*Problem 1:* Convert the lines of the entries following the article into a numbered list, omitting blank lines. Leave the pictures out of your list.

*Source extract:*
No, inclusivity does not mean everyone has to have the same opinion as you

Roger Dubar
8 min readMay 25, 2020

--

I’ve written before about absurdities in discussions of trans issues. How self-declared progressives came to promote violence against non-compliant women and to call sexual attraction transphobic is surely a wonder of the age.

It often seems that when progressive politics talks about diversity and inclusion, what it really means is everyone having the one, same, correct opinion on important issues.

This is endemic in trans activism, as shown by the evolution of the UK’s leading LGBT charity Stonewall, which it says:

…was founded in 1989 by people whose aim was to create a highly professional lobbying organisation to put the case for sexual orientation equality on the mainstream political agenda.

*Data supplied:*
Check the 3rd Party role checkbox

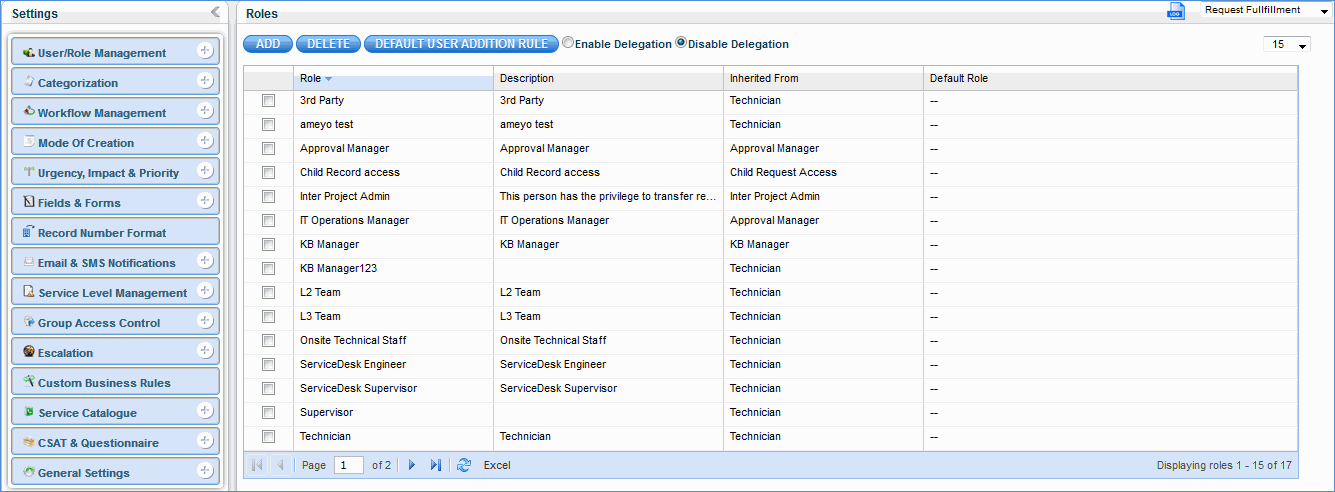[x=268, y=100]
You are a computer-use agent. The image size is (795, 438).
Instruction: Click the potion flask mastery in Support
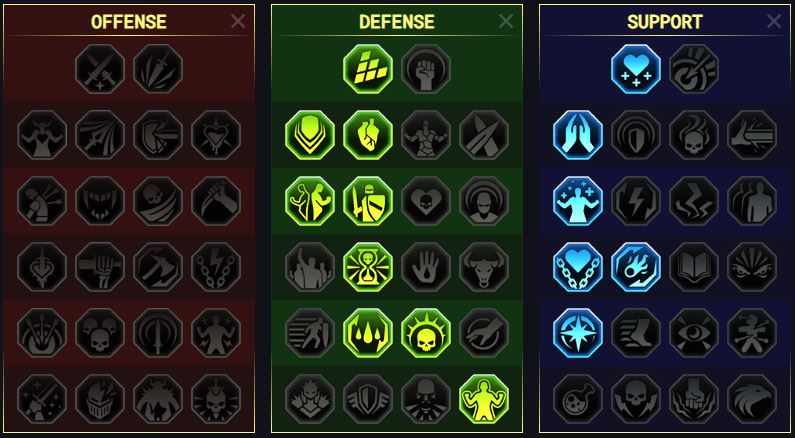coord(578,399)
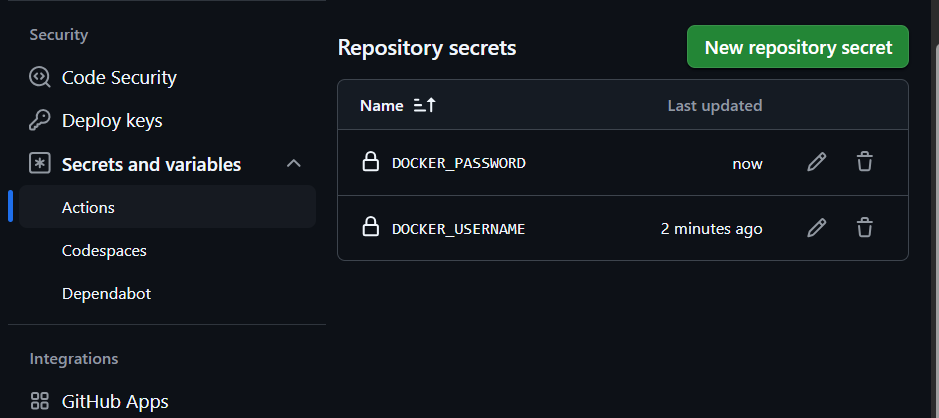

*Problem 2:* According to the article, in what year was Stonewall founded?

*Problem solution 1:*
1. Check the 3rd Party role checkbox
2. [x=268, y=100]
3. You are a computer-use agent. The image size is (795, 438).
4. Instruction: Click the potion flask mastery in Support
5. coord(578,399)

*Problem solution 2:* Stonewall was founded in 1989.